Maritime Activity Reports, Inc.

June 21, 2007

VT Halter Marine Inc. and NOAA celebrated the keel laying for two new vessels at VT Halter’s Moss Point, Miss., shipyard. A combined ceremony was held for NOAA coastal mapping vessel Ferdinand R. Hassler and fisheries survey ship Bell M. Shimada. Both ships were named by student teams through regional NOAA ship-naming contests. Ferdinand R. Hassler is a small waterplane area twin hull coastal mapping vessel, the first of its kind to be constructed for NOAA. Its design is particularly suited to NOAA’s mission to map the ocean floor, as it is less responsive to wave action than a mono-hull ship. Bell M. Shimada is the last of four vessels of the same design to be built for NOAA by VT Halter Marine.
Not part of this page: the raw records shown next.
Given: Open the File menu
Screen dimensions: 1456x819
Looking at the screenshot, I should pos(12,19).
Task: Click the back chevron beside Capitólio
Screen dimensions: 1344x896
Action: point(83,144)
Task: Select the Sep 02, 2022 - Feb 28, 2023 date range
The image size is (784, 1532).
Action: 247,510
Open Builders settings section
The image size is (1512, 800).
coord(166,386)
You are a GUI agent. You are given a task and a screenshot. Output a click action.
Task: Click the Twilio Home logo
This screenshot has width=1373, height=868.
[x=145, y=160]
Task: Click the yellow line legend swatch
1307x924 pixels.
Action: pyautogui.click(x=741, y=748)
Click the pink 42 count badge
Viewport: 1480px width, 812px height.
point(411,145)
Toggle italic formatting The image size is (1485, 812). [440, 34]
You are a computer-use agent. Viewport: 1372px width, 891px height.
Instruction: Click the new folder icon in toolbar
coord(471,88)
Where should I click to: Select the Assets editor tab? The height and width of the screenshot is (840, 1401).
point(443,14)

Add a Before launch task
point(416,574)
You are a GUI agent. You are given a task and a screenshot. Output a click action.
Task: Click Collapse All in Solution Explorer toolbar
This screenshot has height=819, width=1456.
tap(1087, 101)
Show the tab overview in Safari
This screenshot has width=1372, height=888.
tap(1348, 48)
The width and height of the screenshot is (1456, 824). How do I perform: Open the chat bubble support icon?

Catherine H. Sununu, wife of U.S. Senator John Sununu of New Hampshire, was the sponsor of Ferdinand R. Hassler. Susan E. Lautenbacher, wife of retired Navy Vice Admiral Conrad C. Lautenbacher Jr., Ph.D., under secretary of commerce for oceans and atmosphere and NOAA administrator, was sponsor of Bell M. Shimada, and authenticated that ship’s keel. With assistance from a shipyard welder, Sununu and Lautenbacher will engraved the first initial of their signatures on the respective keel plates, which will then be incorporated into the ships during construction.